Member of the Minnesota House of Representatives from the 11A, 13A district
- In office January 8, 1985 – January 6, 1997
- Preceded by: Gary Findlay
- Succeeded by: Torrey Westrom

Personal details
- Born: April 3, 1951 Appleton, Minnesota, U.S.
- Died: August 14, 2003 (aged 52) Appleton, Minnesota, U.S.
- Party: Democratic Farmer Labor Party
- Spouse: Rebecca "Becky"
- Children: 4
- Education: Brown Institute Southwest State University
- Occupation: auctioneer, politician

= Chuck Brown (politician) =

American politician (1951–2003)

Charles Peter Brown (April 3, 1951 – August 14, 2003) was an American politician and member of the Minnesota House of Representatives from southwestern Minnesota. Narrowly elected in 1984, he was solidly re-elected in 1986 in the Democratic-Farmer-Labor Party's “firestorm” that swept through the region, giving Democrats unprecedented control of southwestern Minnesota for the next several election cycles. Re-elected again in 1988, 1990, 1992 and 1994, he serving six terms before retiring. He represented the old District 11A and, later, District 13A, which included all or portions of Big Stone, Douglas, Grant, Pope, Stevens, Swift and Traverse counties, changing somewhat through redistricting in 1990.

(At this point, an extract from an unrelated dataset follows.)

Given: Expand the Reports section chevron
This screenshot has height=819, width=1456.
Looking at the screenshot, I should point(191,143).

While in the legislature, Brown was a member of the House Agriculture, Appropriations, Capital Investment, Education, General Legislation & Veterans Affairs, Judiciary, Labor-Management Relations, Local Government & Metropolitan Affairs, Taxes, Transportation, and Ways & Means committees, and of various sub-committees relevant to each area. He chaired the Local Government & Metropolitan Affairs Committee during the 1993-94 Session.

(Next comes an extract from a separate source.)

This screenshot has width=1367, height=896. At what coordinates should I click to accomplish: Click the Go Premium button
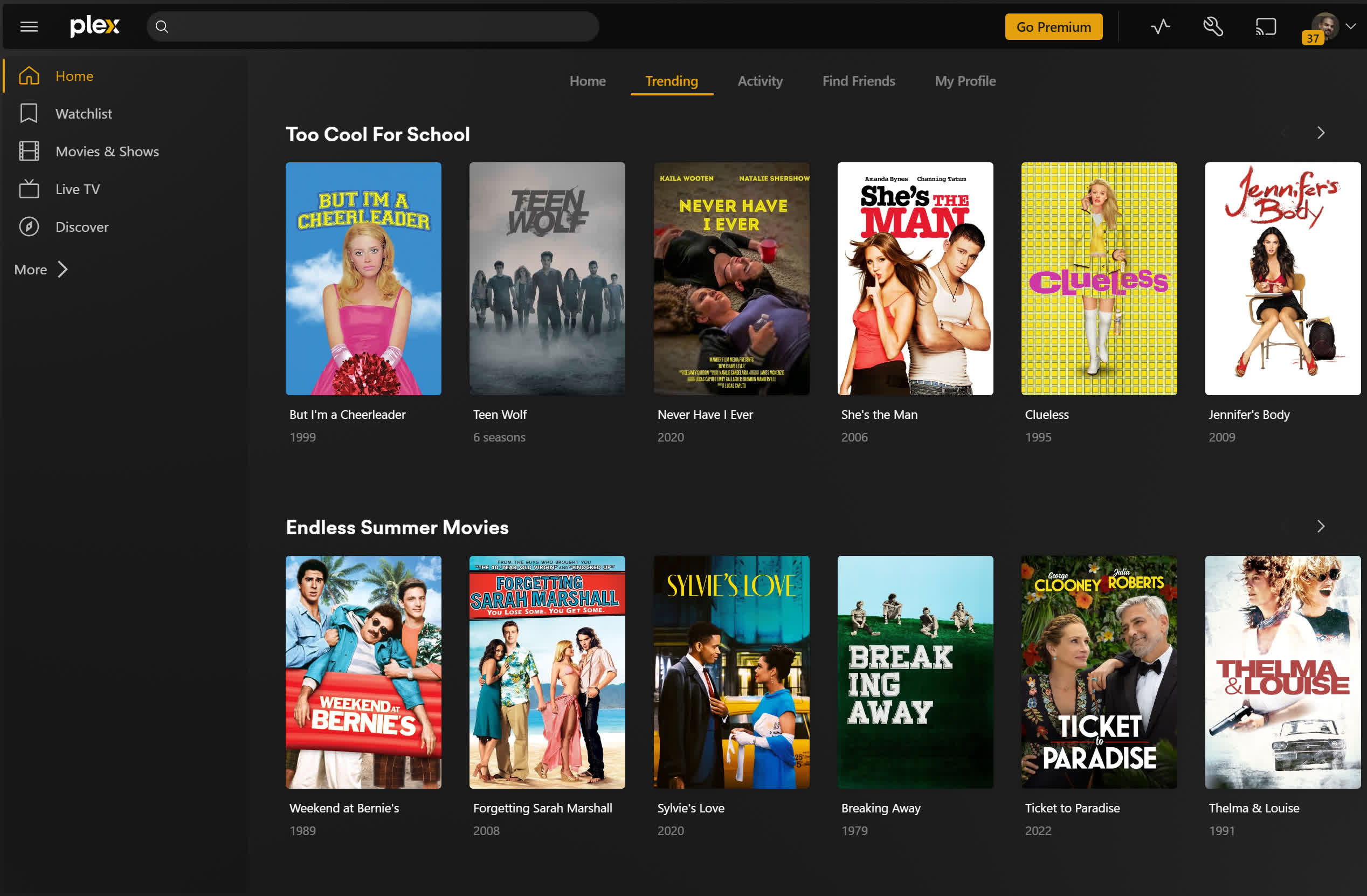coord(1053,26)
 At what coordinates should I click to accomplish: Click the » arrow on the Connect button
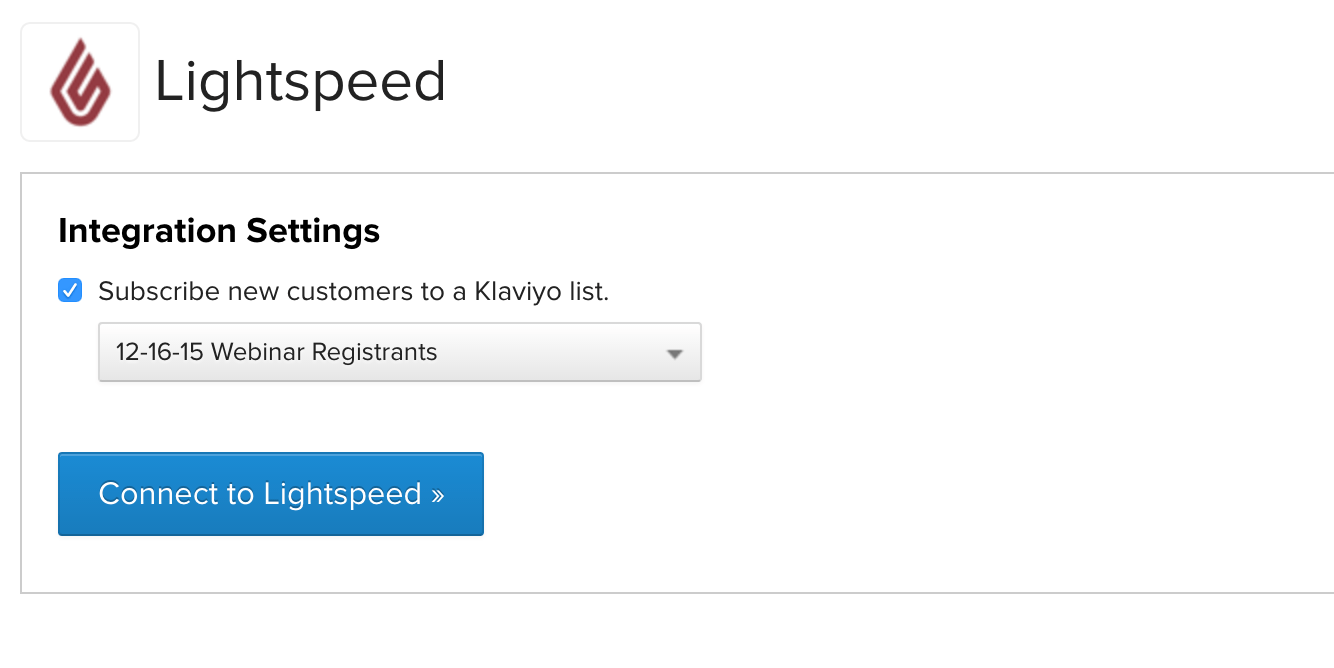(x=437, y=494)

From the town of Appleton, Brown was an auctioneer by trade. After leaving the legislature in 1997, he became a contract lobbyist for several groups, including the Tubman Family Alliance. Through his work for the Domestic Violence Legislative Alliance, he
represented the interests of Tubman and numerous other service providers across Minnesota. He died unexpectedly in August 2003.